> WHAT IS BEING ASKED
Write out the records from the line with "Given: Click the 搜索上周热搜词 input field" to the line with "This screenshot has height=980, width=1225.", copying every character exactly.

> THE RECORDS
○ ○ ○
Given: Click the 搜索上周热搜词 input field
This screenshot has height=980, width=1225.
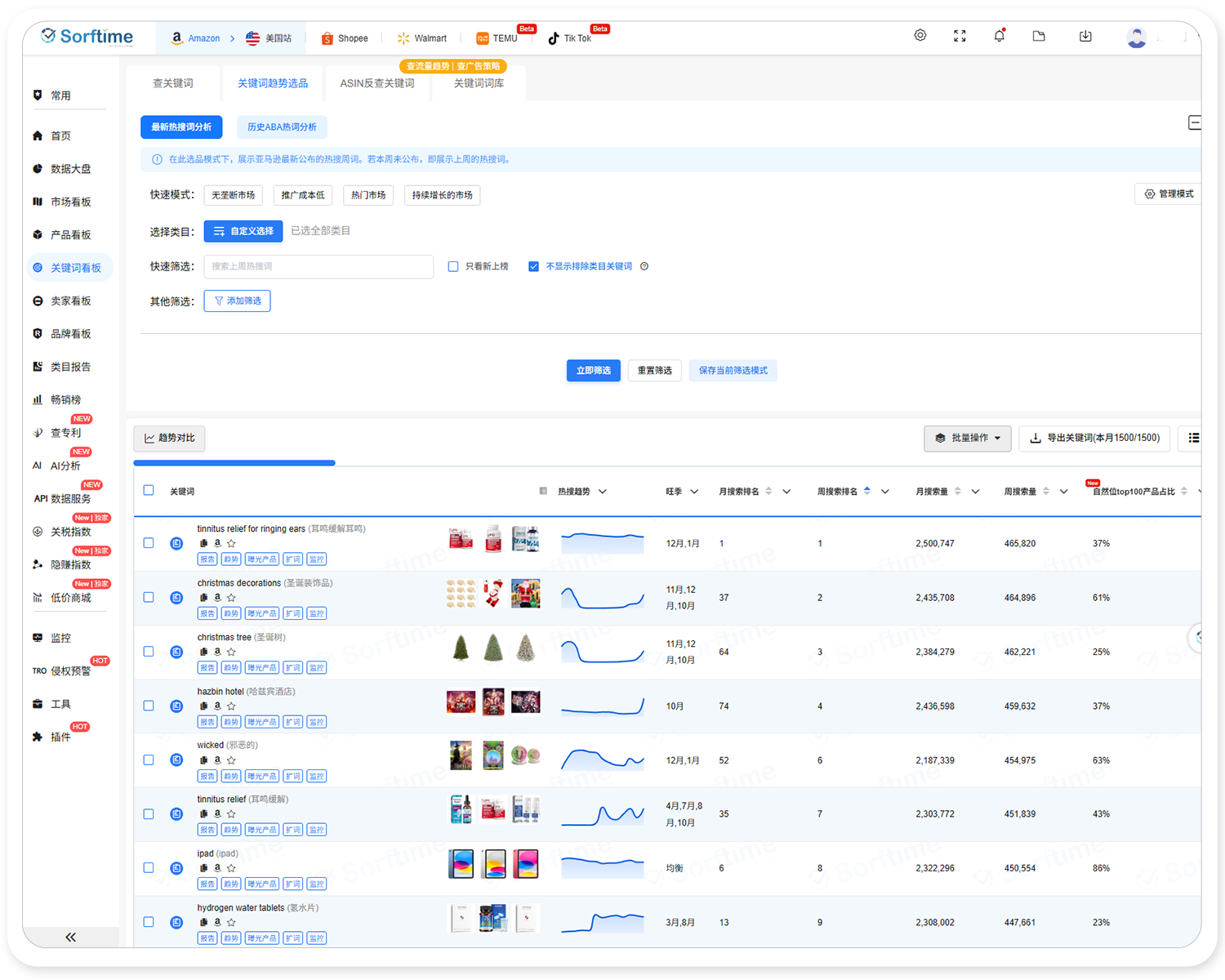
○ ○ ○
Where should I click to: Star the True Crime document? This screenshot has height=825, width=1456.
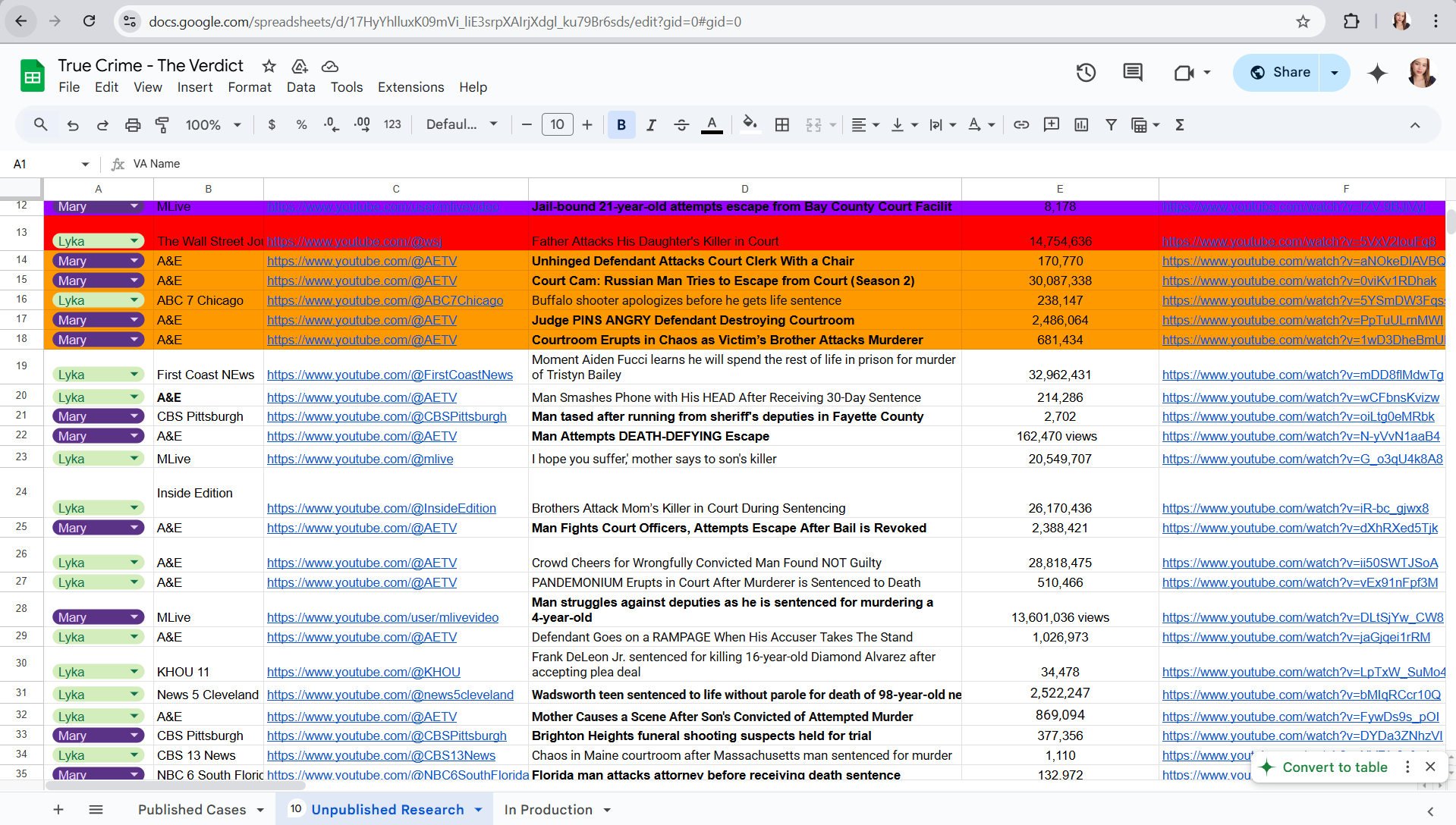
○ ○ ○
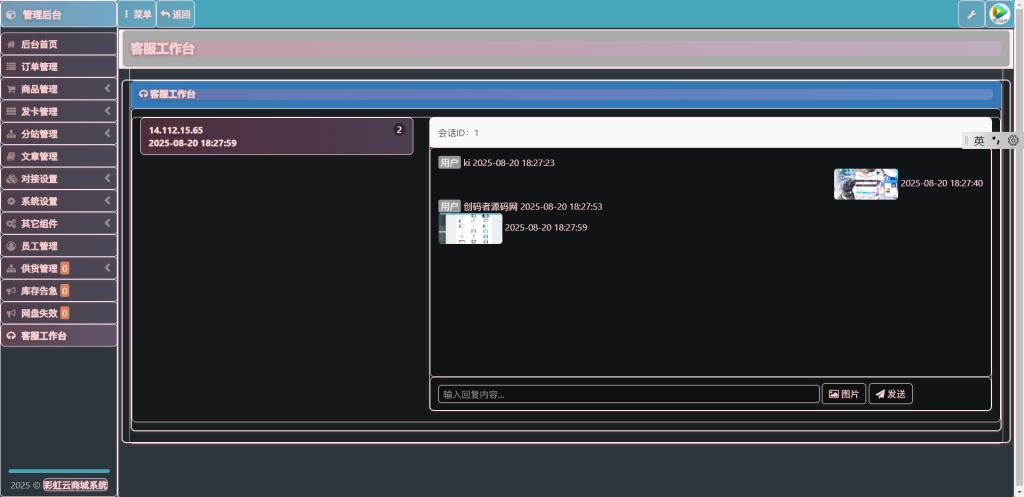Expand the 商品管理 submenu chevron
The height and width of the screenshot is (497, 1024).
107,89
○ ○ ○
> SOLUTION TO THE PROBLEM
Given: Click the 搜索上周热搜词 input field
This screenshot has height=980, width=1225.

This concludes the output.